Na altura esta apreensão causou-me uma dolorosa e perplexa consciência do hiato (abismo) ali existente entre nós. E da necessidade de reflectir sobre os conteúdos e formas da comunicação. Como ser docente quando o(s) discente(s) te(ê)m uma tão diversa apreensão do mundo? Para além dos problemas imediatos isto levanta também um doloroso questionar sobre a estrutura curricular do ensino secundário em Moçambique (o que se ensina e quando. E, porventura, também o como). Mas também da divulgação científica nos meios de comunicação. Não se exagerem as dificuldades, quem chega à Universidade tem acesso a televisão, ao omnipresente rádio e, também, a jornais. Lembro de imediato a televisão, pública e privada. Que estação tem divulgado programas sobre o universo?, dedicados a qualquer divulgação científica - certo é que terão que ser atractivos e divulgados, popularizados. E certo é que a estação mais vista pelo povo será a Miramar, cuja filiação evangelista não me parece compatível com versões não criacionistas deste nosso "vale de lágrimas".

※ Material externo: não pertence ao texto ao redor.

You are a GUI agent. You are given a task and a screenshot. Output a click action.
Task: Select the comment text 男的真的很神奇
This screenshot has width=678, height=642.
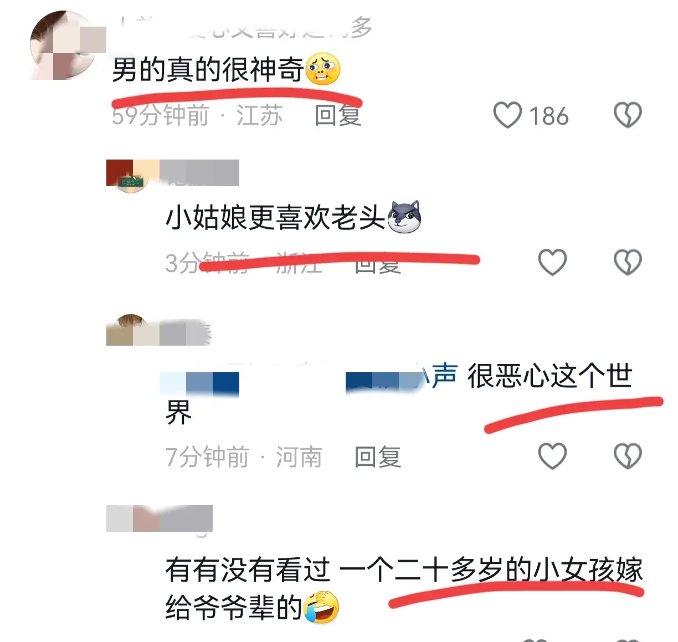point(208,70)
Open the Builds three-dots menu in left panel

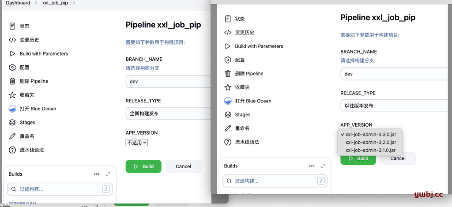[x=97, y=174]
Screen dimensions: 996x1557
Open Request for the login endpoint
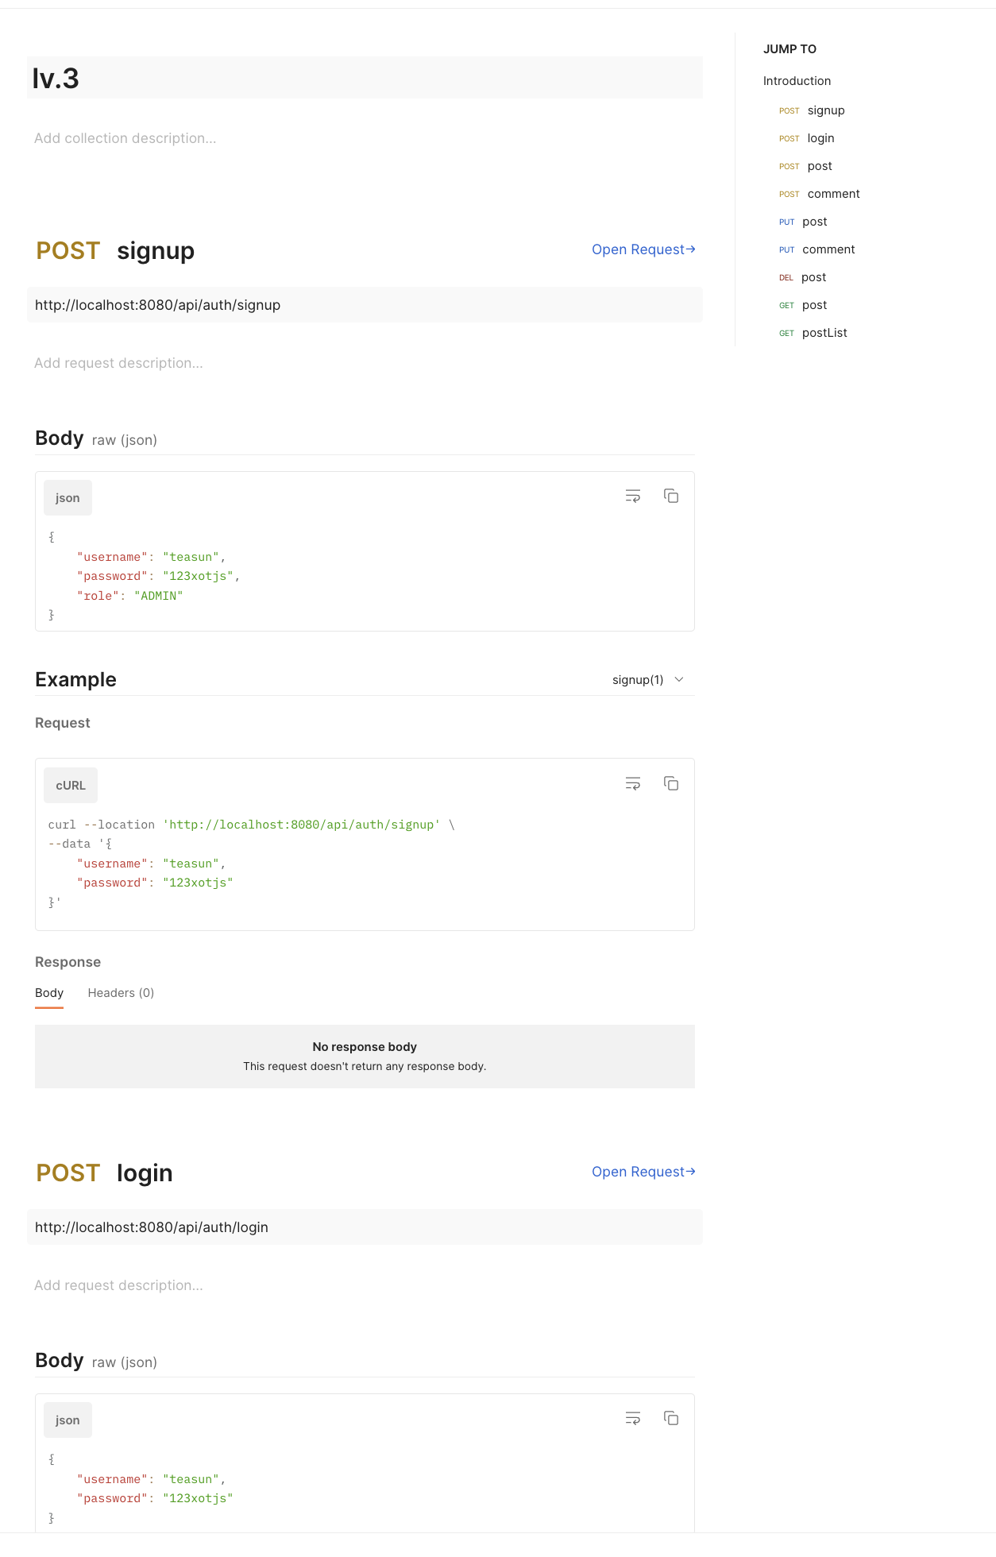tap(643, 1172)

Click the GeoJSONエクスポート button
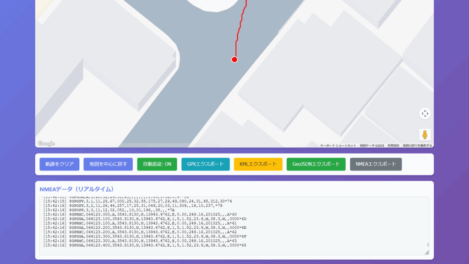316,164
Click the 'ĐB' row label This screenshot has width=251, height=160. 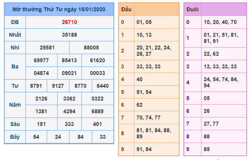[15, 22]
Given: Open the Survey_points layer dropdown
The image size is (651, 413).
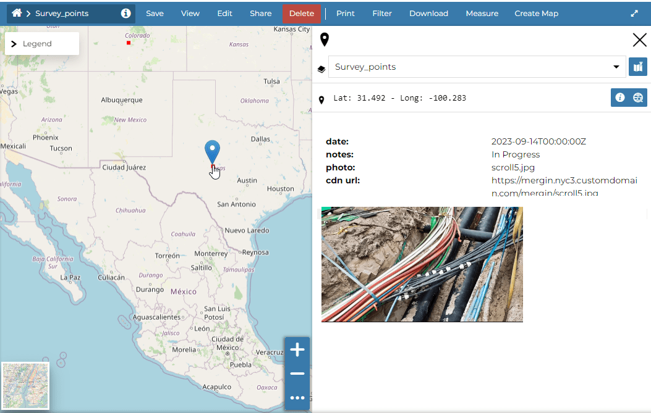Looking at the screenshot, I should pos(477,67).
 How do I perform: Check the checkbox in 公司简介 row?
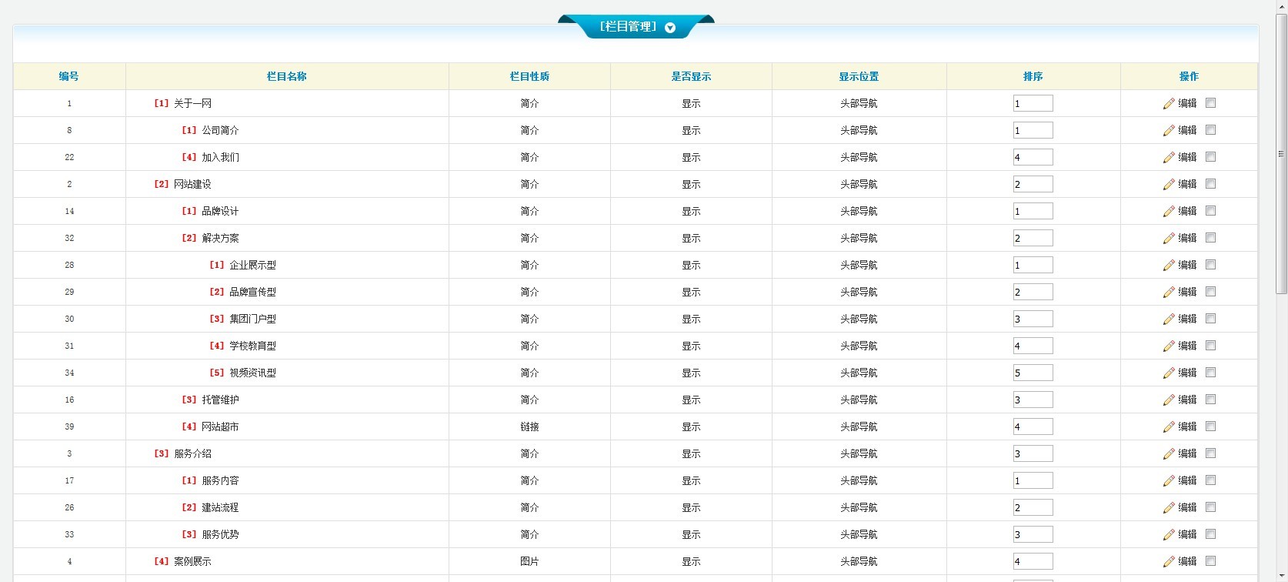click(x=1210, y=130)
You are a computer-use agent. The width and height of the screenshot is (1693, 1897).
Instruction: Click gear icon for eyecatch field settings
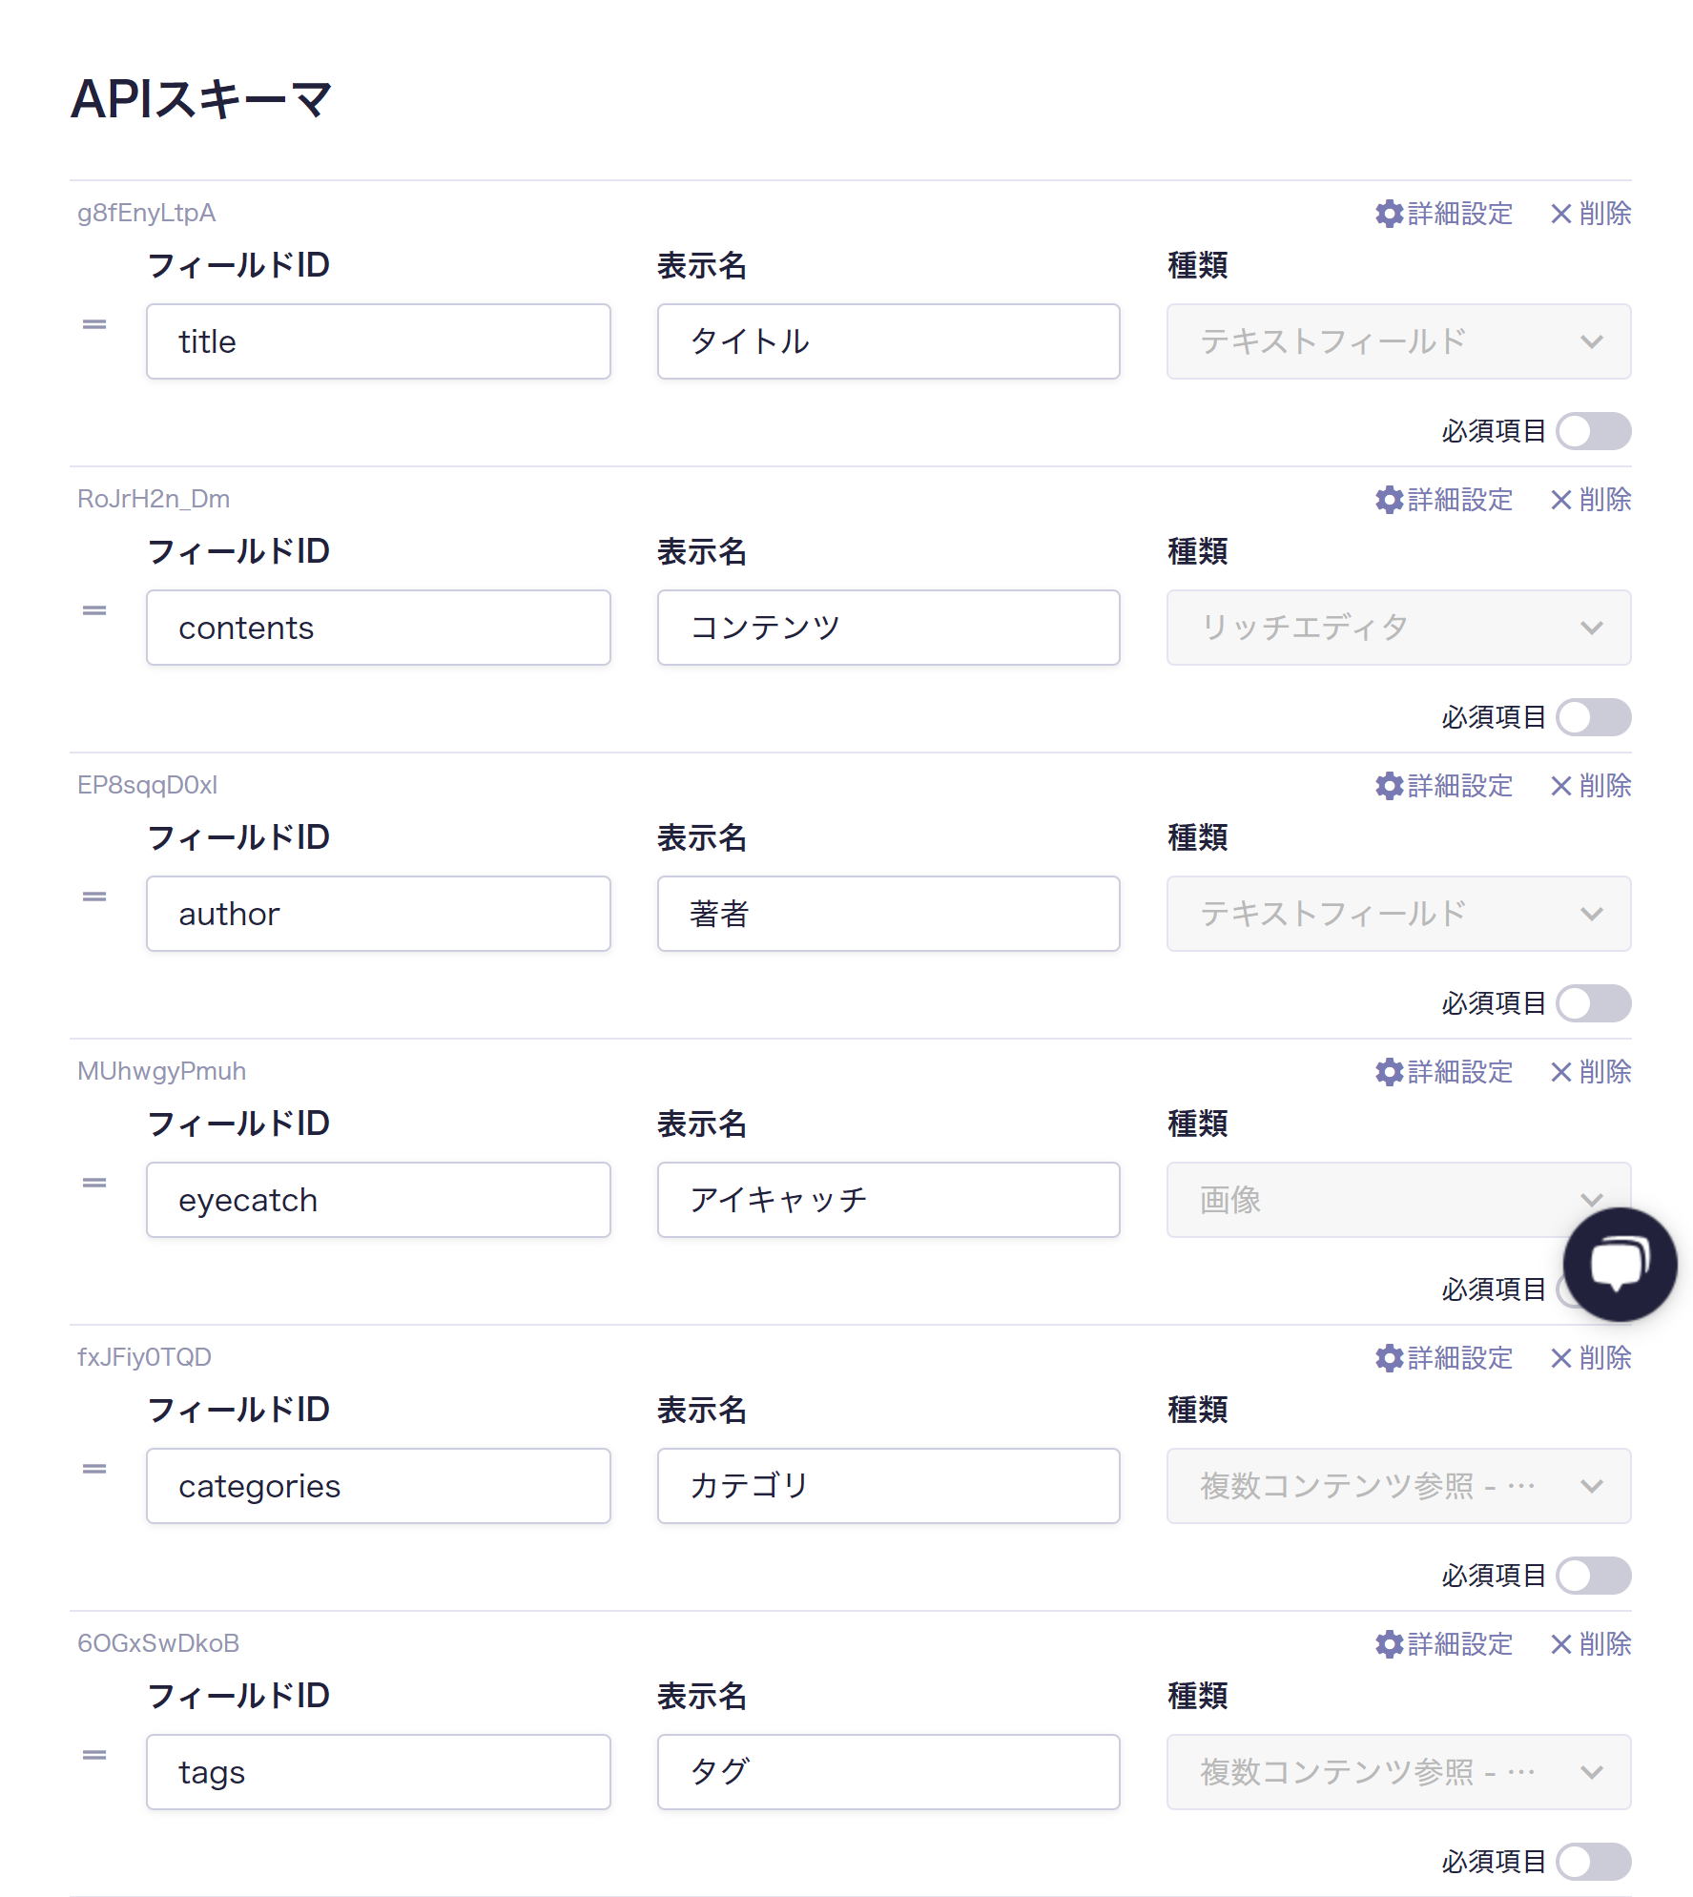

Mas não é o meu papel discorrer sobre conteúdos programáticos do ensino de "ciências naturais" (como antes se dizia) no ensino secundário moçambicano nem tampouco sobre o painel de programas da TVM ou concorrentes privadas. Fico-me, angustiado, diante dos meus alunos. Sou um modesto antropólogo, entregue a alguns programas temáticos. E o "mundo" não faz parte deles. Mas sem esse "mundo" que entenderão sobre o mundo, como entenderão o mundo? E como apresentar(-lhes) este vasto "mundo"? Em rombas palavras de nada especialista do assunto? Em pobres fotocópias roubadas a velhos exemplares da editora "Gradiva"? Uma radical impotência.
Recebo agora (via fb) esta ligação ao Sítio do Telescópio Hubble (em inglês). É para os alguns alunos que aqui passam de quando em vez. Pode ser que desperte alguma inquietação sobre o que é "isto". O como é "isto". E dê para perceber que a gente não está no seu "centro". Com tudo o que daí vem. Ou (espera-se) poderá vir.